# [Written problem]
Repeat the rows below, beginning at the line that contains "Given: Share C A Monteath-Carr's comment" and ending after the line that contains "Proceed with the".

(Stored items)
┏━━

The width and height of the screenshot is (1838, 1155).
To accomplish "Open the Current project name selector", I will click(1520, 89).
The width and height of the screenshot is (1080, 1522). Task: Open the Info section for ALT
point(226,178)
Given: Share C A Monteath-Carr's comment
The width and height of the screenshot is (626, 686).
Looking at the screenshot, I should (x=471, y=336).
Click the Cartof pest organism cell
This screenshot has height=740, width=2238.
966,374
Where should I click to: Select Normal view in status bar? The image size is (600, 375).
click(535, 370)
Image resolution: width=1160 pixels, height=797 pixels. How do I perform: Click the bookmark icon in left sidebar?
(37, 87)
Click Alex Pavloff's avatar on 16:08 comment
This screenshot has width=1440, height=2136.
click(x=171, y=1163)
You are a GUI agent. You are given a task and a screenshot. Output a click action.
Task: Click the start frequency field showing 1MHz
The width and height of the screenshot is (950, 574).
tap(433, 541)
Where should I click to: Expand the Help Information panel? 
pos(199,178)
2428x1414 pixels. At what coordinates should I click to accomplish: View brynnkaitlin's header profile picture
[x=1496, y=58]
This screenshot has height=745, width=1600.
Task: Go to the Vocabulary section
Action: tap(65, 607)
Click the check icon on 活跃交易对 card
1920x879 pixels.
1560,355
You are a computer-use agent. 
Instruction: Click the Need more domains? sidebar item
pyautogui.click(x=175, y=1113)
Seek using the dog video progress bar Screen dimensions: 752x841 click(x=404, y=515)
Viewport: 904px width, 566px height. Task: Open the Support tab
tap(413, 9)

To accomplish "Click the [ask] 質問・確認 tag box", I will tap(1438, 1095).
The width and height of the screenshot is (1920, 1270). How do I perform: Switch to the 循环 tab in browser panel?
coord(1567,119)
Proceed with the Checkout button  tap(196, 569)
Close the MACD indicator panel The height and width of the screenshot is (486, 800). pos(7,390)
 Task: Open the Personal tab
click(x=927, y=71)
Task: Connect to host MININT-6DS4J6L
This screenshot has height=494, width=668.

┗━━

# [Full solution]
Given: Share C A Monteath-Carr's comment
The width and height of the screenshot is (626, 686).
Looking at the screenshot, I should (x=471, y=336).
Click the Cartof pest organism cell
This screenshot has height=740, width=2238.
966,374
Where should I click to: Select Normal view in status bar? The image size is (600, 375).
click(535, 370)
Image resolution: width=1160 pixels, height=797 pixels. How do I perform: Click the bookmark icon in left sidebar?
(37, 87)
Click Alex Pavloff's avatar on 16:08 comment
This screenshot has width=1440, height=2136.
click(x=171, y=1163)
You are a GUI agent. You are given a task and a screenshot. Output a click action.
Task: Click the start frequency field showing 1MHz
The width and height of the screenshot is (950, 574).
tap(433, 541)
Where should I click to: Expand the Help Information panel? 
pos(199,178)
2428x1414 pixels. At what coordinates should I click to accomplish: View brynnkaitlin's header profile picture
[x=1496, y=58]
This screenshot has height=745, width=1600.
Task: Go to the Vocabulary section
Action: tap(65, 607)
Click the check icon on 活跃交易对 card
1920x879 pixels.
1560,355
You are a computer-use agent. 
Instruction: Click the Need more domains? sidebar item
pyautogui.click(x=175, y=1113)
Seek using the dog video progress bar Screen dimensions: 752x841 click(x=404, y=515)
Viewport: 904px width, 566px height. Task: Open the Support tab
tap(413, 9)

To accomplish "Click the [ask] 質問・確認 tag box", I will tap(1438, 1095).
The width and height of the screenshot is (1920, 1270). How do I perform: Switch to the 循环 tab in browser panel?
coord(1567,119)
Proceed with the Checkout button  tap(196, 569)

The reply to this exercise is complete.